Attributes can only ever be used to represent simple content (a value). They do not exist independently; they must be carried by an element.
Elements can be used to represent simple content (a value) or complex content (an object). In either case, an element can also carry attributes.
Example:
<nc:Person>
<nc:PersonName structures:id="a123">
<nc:PersonGivenName>John</nc:PersonGivenName>
<nc:PersonMiddleName nc:personNameInitialIndicator="true">Q</nc:PersonMiddleName>
<nc:PersonSurName>Smith</nc:PersonSurName>
</nc:PersonName>
</nc:Person>
This example lists 5 elements (each beginning with nc:Person
) and 2 attributes (structures:id
and nc:personNameInitialIndicator
).
Attributes cannot be extended, substituted, augmented, or have multiple occurrences. Additionally, because NIEM uses attributes for referencing and linking data, metadata, and security markup, elements should be used over attributes whenever possible in order to support these features. Over 99% of the properties in NIEM are elements.

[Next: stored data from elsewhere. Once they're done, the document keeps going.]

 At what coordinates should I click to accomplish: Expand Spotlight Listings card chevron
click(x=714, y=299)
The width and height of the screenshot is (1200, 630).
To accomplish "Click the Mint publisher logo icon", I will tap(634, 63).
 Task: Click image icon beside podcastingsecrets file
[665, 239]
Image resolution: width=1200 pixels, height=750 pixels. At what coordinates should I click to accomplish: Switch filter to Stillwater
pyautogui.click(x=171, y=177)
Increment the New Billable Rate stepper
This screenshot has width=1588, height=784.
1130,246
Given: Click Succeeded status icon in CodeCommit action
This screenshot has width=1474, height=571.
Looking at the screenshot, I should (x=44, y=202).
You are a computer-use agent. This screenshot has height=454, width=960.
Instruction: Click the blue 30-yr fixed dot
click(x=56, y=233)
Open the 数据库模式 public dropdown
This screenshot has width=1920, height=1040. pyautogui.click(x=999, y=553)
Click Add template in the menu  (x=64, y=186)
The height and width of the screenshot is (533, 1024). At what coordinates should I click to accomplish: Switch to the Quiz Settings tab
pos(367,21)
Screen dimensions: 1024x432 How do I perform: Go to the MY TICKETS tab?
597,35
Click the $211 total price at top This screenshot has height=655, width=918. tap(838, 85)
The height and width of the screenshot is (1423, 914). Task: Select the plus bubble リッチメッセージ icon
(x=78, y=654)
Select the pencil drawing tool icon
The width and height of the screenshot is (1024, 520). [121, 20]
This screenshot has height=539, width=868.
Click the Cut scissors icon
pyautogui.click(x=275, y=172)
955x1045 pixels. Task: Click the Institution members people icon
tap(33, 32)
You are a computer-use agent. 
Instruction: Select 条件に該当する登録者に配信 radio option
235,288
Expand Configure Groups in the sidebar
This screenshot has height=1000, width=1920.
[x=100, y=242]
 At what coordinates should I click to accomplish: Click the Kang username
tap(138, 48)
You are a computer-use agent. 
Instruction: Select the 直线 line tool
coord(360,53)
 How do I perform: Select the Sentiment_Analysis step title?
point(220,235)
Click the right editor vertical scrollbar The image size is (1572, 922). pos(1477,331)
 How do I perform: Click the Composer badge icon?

Attributes may be defined sparingly, when it makes sense for something to be tightly-coupled with an element and will not need the other features that elements enable. This decision may come down to a judgment call.
In the example above, it makes sense for the property representing the name initial indicator to be an attribute. There never needs to be more than one value per name, it should not need to be locally extended, it should not need to carry metadata or references.